Agree go to a sport shop and shoot every bow they have there and see what feels best for you.. IMO I would look at bowtech they usually come out with new bows in mid january but they usually have one mid $ range bow in the mix that are great bows.. 

posted using Outdoor Hub Campfire


----------



## Trout King (May 1, 2002)

i plan on shooting a bunch...i really have heard good things about strother, but hard to find and a little pricey. i do like the bear lineup, as well as bowtech.
_Posted via Mobile Device_


----------



## 88luneke (Jan 13, 2009)

Where are you located?


Posted using Outdoor Hub Campfire


----------



## HavenHunter (Dec 13, 2011)

Now is the time to buy if your serious. 2012 models left over are getting cleared out. Most places already have 2013s out. I know Long Range Archery has some left still if your on the west side of the state.

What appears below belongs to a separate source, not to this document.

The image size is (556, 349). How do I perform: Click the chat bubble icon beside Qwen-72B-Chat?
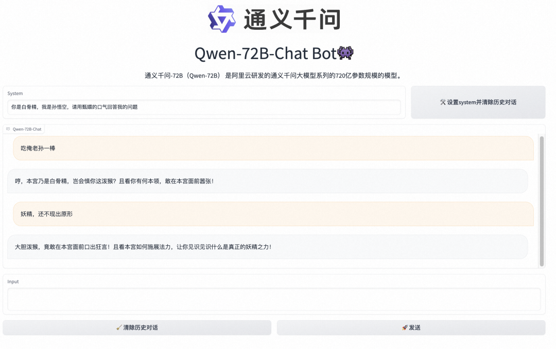[x=8, y=129]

posted using Outdoor Hub Campfire


----------



## Trout King (May 1, 2002)

im in ionia county
_Posted via Mobile Device_


----------



## BuckMark7305 (Mar 31, 2012)

Take a look at mission archery mathews line of bows. There new ballistic is awesome.

Outdoor Hub mobile, the outdoor information engine


----------



## 454casull (Jan 6, 2005)

Give the Strother line up a go, local and very well made. Quest is also one brand you should look at/shoot. Do not be afraid to pass on the big 3 koolaid. Hoyt has some nice offerings too.


----------



## 68w (Jan 19, 2012)

schupbach has a big selection. its worth the drive even if you dont buy there to be able to shoot almost everything. just be up front and let them know that you arnt sure what yo want yet and that you want to shoot everything. talk to mitch if he is around. good luck.


----------



## SPITFIRE (Feb 10, 2005)

STG8008 said:


> Go to a archery shop and shoot as many as you can, and find one that feels the most comfortable for you.


 This your best answer.

After ten years whatever bow you choose now will be a huge upgrade in feel and performance,let us know what you choose. Like to hear peoples feed back on what made them pull the trigger on their purchase.


----------



## Spartans8989 (Jan 28, 2009)

I've got a bowtech D350 thinking about selling. 30" dl, 60lbs, very fast. I just can't get used to the short 6" brace height. Not very forgiving. Pm me if your interested. West side of state 


Posted using Outdoor Hub Campfire


----------



## harpo1 (Dec 6, 2007)

STG8008 said:


> Go to a archery shop and shoot as many as you can, and find one that feels the most comfortable for you.


I'll 2nd that!


----------



## Maverick1 (Jan 28, 2009)

Just picked up a Hoyt Carbon Element today. Was between that and a Heli-m. The Hoyt went on sale and closed that deal for me. Both great bows


----------



## hickabilly (Jan 5, 2011)

steelton said:


> my vote is for a bowtech. they have silky smooth draw cycles and little to no hand shock. You can pick one up ready to hunt off clist for less than 550.


 I got assassin switched the hostage to an ultra rest and I love it I shoot almost everything out there and for my situation (same limits you have) i was not disappointed


----------